### TASK DATA
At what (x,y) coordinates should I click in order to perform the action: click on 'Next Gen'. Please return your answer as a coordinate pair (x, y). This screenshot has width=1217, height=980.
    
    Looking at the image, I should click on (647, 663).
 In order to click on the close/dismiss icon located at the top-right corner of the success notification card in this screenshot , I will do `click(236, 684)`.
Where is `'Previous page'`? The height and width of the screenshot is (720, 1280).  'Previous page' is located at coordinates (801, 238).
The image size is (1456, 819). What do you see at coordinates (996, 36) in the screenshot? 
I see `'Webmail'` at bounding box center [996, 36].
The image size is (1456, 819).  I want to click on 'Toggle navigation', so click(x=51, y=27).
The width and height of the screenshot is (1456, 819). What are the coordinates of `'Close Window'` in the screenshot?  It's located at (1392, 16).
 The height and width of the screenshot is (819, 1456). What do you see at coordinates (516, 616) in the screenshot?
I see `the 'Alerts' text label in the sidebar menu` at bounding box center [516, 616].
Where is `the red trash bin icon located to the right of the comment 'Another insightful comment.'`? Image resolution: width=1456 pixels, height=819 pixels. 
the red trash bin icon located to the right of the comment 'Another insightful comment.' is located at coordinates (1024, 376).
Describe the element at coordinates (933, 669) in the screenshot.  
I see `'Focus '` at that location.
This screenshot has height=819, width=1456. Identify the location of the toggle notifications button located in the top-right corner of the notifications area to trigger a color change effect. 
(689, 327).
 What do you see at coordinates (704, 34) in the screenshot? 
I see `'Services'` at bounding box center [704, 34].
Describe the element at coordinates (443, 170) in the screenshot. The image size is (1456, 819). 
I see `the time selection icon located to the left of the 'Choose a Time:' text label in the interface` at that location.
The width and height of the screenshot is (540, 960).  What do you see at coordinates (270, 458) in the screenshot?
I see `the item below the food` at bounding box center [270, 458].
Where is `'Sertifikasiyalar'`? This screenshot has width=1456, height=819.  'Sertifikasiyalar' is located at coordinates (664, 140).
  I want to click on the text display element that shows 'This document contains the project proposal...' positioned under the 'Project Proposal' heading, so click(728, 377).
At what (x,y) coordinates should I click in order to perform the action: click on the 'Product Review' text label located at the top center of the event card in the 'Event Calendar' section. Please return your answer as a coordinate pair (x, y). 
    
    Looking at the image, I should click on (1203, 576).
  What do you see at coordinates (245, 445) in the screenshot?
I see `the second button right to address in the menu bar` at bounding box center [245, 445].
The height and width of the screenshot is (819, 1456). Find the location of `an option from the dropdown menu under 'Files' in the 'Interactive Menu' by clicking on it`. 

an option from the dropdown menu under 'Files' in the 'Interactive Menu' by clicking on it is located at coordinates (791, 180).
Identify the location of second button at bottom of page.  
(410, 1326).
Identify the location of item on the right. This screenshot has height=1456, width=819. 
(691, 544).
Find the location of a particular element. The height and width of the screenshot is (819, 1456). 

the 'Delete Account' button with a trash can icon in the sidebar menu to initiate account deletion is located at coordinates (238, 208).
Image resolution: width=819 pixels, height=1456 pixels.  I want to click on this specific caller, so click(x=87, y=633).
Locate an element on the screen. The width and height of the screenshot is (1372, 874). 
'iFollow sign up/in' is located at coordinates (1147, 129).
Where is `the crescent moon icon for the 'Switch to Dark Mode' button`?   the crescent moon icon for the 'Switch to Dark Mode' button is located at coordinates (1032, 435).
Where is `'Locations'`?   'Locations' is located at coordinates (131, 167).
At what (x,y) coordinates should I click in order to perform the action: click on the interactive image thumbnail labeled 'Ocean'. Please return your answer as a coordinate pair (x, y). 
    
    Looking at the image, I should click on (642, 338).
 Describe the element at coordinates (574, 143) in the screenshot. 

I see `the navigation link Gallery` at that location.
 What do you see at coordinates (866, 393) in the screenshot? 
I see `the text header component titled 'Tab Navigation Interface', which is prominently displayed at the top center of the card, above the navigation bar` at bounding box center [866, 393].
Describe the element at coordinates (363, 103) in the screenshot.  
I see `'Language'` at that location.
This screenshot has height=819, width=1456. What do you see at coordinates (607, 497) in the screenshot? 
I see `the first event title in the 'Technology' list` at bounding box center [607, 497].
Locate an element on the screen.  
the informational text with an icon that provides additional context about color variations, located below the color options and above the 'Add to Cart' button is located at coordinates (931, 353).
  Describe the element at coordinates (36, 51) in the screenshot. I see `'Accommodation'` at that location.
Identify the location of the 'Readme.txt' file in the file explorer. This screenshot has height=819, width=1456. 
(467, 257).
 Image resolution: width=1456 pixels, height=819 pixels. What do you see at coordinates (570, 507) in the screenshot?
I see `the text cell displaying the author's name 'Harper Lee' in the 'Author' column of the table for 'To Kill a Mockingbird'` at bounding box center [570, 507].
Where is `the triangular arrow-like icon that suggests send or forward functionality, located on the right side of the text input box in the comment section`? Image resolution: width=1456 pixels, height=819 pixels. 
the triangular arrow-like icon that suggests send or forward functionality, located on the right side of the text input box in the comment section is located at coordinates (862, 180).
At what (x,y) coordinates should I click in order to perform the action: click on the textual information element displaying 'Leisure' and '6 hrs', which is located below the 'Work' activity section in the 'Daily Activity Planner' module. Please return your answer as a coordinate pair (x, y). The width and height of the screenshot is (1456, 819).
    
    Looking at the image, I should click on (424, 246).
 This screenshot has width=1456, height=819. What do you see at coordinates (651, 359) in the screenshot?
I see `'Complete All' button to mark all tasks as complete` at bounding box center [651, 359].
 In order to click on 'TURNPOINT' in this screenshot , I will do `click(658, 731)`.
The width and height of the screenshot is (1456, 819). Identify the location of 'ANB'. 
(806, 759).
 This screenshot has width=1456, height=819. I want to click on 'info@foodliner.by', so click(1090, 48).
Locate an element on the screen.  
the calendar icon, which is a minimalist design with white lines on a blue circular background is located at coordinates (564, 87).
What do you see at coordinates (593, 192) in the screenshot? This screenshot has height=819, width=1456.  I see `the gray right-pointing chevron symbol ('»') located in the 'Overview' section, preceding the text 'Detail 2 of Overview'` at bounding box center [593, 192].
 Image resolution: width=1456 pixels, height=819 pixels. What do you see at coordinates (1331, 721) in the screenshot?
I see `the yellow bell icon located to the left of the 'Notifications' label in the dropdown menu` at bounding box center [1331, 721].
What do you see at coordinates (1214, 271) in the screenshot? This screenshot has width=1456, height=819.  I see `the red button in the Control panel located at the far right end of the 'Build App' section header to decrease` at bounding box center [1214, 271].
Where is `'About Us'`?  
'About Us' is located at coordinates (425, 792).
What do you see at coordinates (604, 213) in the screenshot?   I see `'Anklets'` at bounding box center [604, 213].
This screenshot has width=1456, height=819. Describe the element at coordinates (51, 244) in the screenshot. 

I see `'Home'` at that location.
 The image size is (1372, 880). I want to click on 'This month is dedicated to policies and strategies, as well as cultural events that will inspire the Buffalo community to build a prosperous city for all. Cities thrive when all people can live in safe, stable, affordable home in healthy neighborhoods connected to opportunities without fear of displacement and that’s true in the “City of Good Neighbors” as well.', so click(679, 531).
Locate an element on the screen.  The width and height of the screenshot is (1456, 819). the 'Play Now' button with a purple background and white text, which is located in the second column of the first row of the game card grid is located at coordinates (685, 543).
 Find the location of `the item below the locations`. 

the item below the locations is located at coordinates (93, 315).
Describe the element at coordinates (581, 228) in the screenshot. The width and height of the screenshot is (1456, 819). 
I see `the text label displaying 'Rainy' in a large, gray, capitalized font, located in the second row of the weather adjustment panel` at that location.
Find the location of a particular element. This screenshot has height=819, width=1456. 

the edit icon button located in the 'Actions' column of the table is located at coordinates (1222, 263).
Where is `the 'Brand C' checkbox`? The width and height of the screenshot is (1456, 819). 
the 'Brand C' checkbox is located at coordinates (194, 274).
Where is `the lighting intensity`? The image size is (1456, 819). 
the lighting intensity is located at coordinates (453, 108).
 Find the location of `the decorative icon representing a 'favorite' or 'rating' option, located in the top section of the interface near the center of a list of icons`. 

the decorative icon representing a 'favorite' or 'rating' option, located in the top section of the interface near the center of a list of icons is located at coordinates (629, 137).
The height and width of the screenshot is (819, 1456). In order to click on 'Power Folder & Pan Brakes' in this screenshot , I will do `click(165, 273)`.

### EXERCISE DESCRIPTION
From the listing above, reproduce without alteration the lines starting at the one containing "What do you see at coordinates (604, 213)" and ending at the one containing "the edit icon", with both of those lines included.

### THE SOLUTION
What do you see at coordinates (604, 213) in the screenshot?   I see `'Anklets'` at bounding box center [604, 213].
This screenshot has width=1456, height=819. Describe the element at coordinates (51, 244) in the screenshot. 

I see `'Home'` at that location.
 The image size is (1372, 880). I want to click on 'This month is dedicated to policies and strategies, as well as cultural events that will inspire the Buffalo community to build a prosperous city for all. Cities thrive when all people can live in safe, stable, affordable home in healthy neighborhoods connected to opportunities without fear of displacement and that’s true in the “City of Good Neighbors” as well.', so click(679, 531).
Locate an element on the screen.  The width and height of the screenshot is (1456, 819). the 'Play Now' button with a purple background and white text, which is located in the second column of the first row of the game card grid is located at coordinates (685, 543).
 Find the location of `the item below the locations`. 

the item below the locations is located at coordinates (93, 315).
Describe the element at coordinates (581, 228) in the screenshot. The width and height of the screenshot is (1456, 819). 
I see `the text label displaying 'Rainy' in a large, gray, capitalized font, located in the second row of the weather adjustment panel` at that location.
Find the location of a particular element. This screenshot has height=819, width=1456. 

the edit icon button located in the 'Actions' column of the table is located at coordinates (1222, 263).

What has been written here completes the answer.